The development of the Christmas card story in the late 19th century was very risky, but today’s cards do not have the gift of spiritual symbols on any of the cards. Hand-painted cards were heavily influenced by the art movement, widely circulated in the twenties. In the 1930s, the cards were popularized by animated film characters such as Popeye and Mickey Mouse. The rise of Christmas cards has left many living cards in the guise of new technology. Humor was introduced in the fifties. Santa Claus was shown on a card with no working TVs. Informal cards found the center in the sixties as Santa made fun of him and several cards showed signs of peace. New inventions allowed the cards to unfold and contain the foil. In the seventies was Athletic Santa companion to the public too mad to be in good shape. In the 1980s, the sophistication was huge. Short looks at the art as it progresses as technology improves. An agent shows up to Santa as he continues his crazy footage on public maps. Traditionalism returned somewhat in the nineties. The cards contained sheets of snowy landscapes and Christmas trees. The year 2000 depended on technology. Many card users used the Internet to order and send their Christmas cards, which prevented the need for a personal partner envelope. However, those who are traditionally still can purchase and email their cards.

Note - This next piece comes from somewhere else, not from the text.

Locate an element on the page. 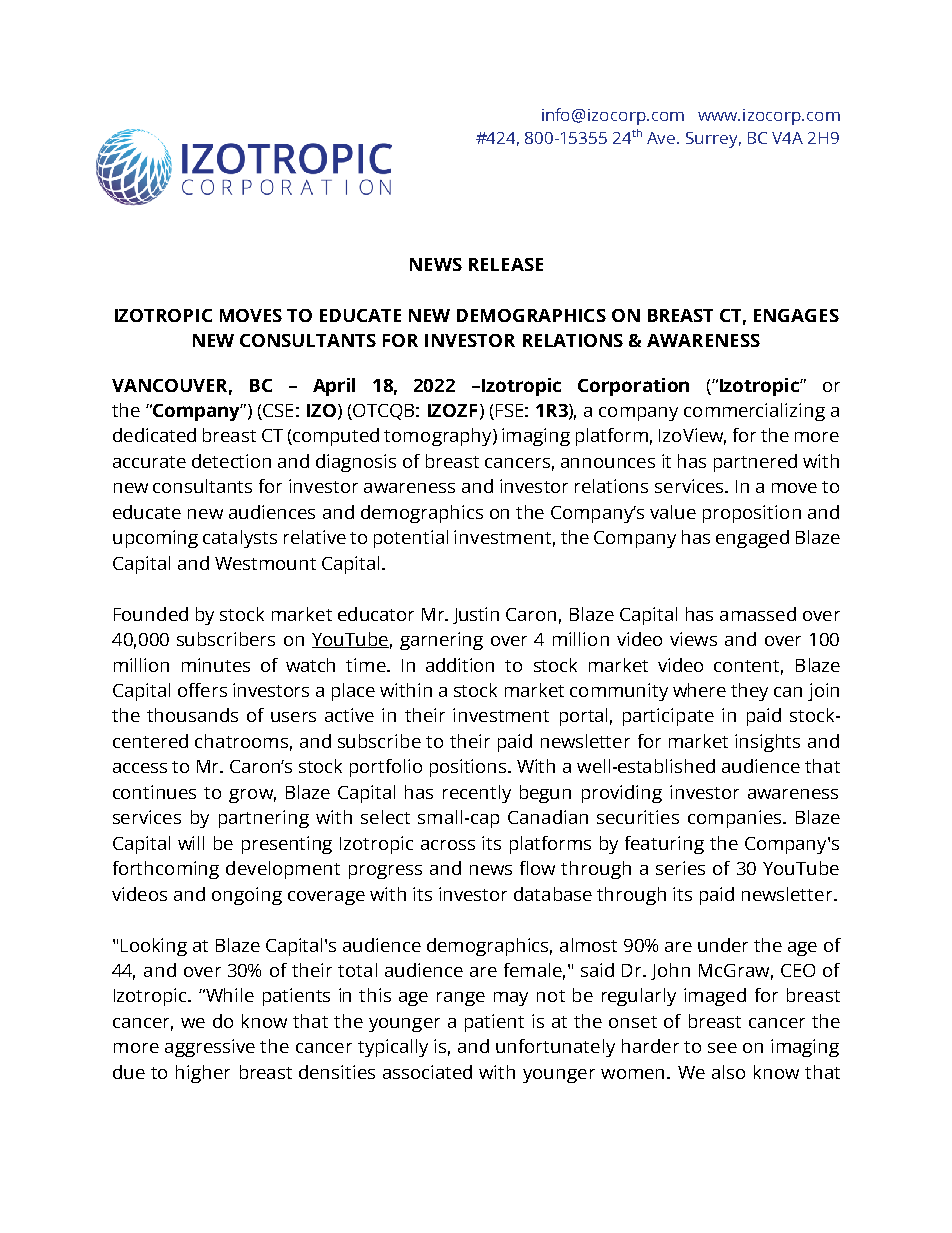 Image resolution: width=952 pixels, height=1233 pixels. aggressive is located at coordinates (210, 1048).
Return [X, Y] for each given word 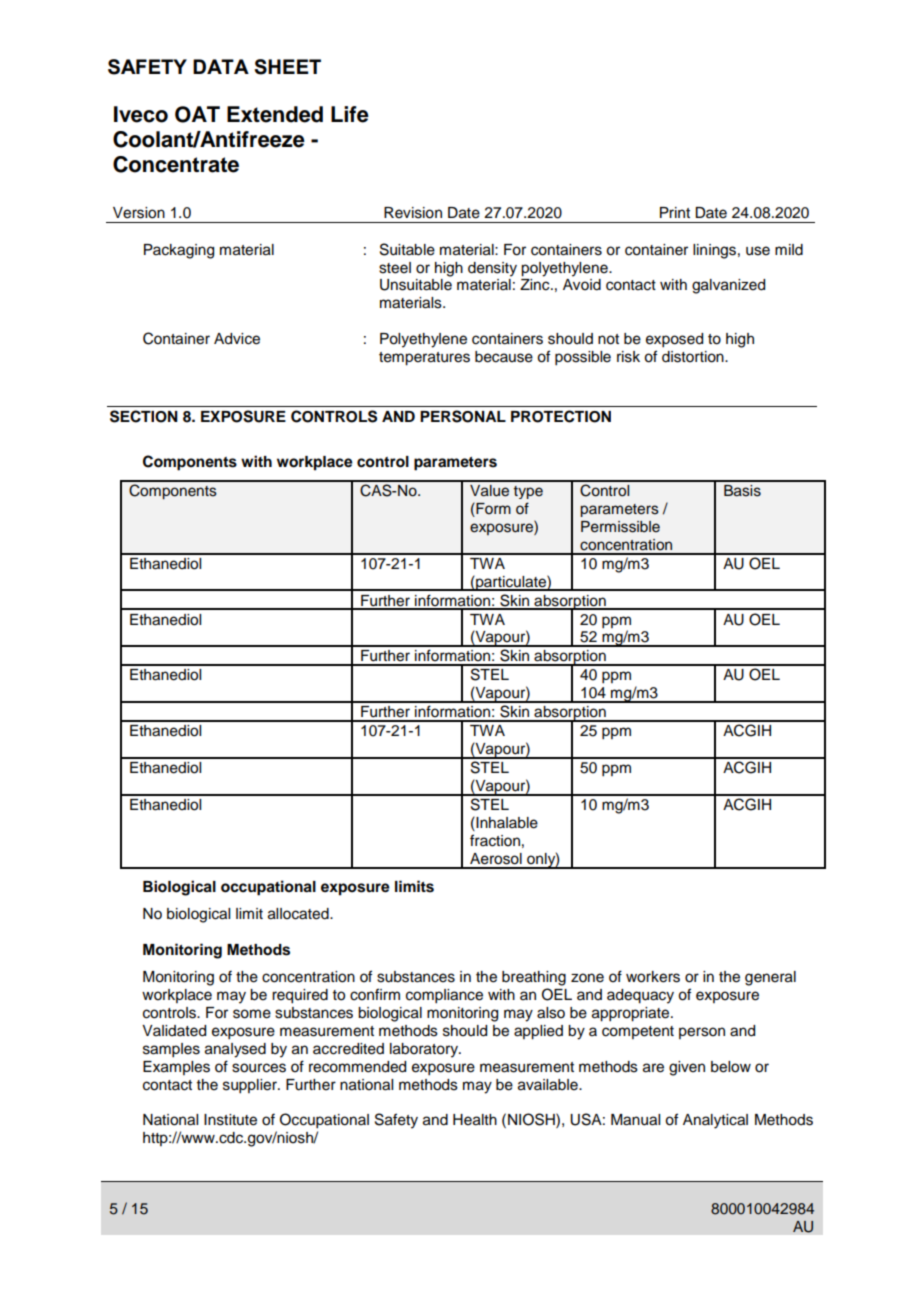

From home-made cards and Christmas letters to e-cards, times are edited, which is unique to any occasion when it comes to delivering your needs. Whatever the event, create an unforgettable and exclusive home card. Christmas letters make Christmas a hit because it’s time to get in touch with people and write about them in the years to come. E-card thanks, though, for limiting each other a little to the invention. So the hassle and time of investing is low, which is because with changing times, everyone adapts to the current high-speed source of Christmas needs.

The History of Christmas

The history of Christmas remains a topic of hot debate worldwide. Particularly, December 25 (Christmas Day) has been substantially controversial. Some people view it as the anniversary of Jesus Christ, and others see it as a time to share gifts and meals with friends and families. Most historic American Newspapers of the late nineteenth and early twentieth centuries indicate equally intriguing and surprising accounts of Christmas. Notably, there are striking similarities and distinctive differences between the newspapers’ stories and general histories of Christmas.

General accounts of Christmas described December 25 as an ideal time for the upper-class individuals to repay imagined or real “debt” to the community by entertaining the poor. As a result, the less fortunate would storm wealthy people’s homes to demand their finest drinks and best food. Similarly, historical U.S Newspapers of the late nineteenth century depict stories of a Christmas season that was marred by turmoil and class conflict between the poor and the rich. During this time, those in the upper class were subjected to constant gang riots and robbery with violence, leading to an urgent need to change the culture of Christmas celebrations in the U.S.

General Christmas’s histories perceive this period as commonly influenced by a convergence of ancient Rome’s Saturnalia and northern Europe’s Yule winter festivals. This merger led to celebrations characterized by livestock slaughtering, drinking, feasting, and social gatherings to celebrate Christmas birth. On the contrary, the U.S newspapers of the early twentieth century show differing Christmas festivals, which are also prevalent in contemporary America. In this era, newspaper headlines were filled with the typical merry Christmas messages from various organizations and influential people across America. Moreover, this period signaled the introduction of sending gifts to loved ones and the less fortunate, with Santa Clause becoming the central figure.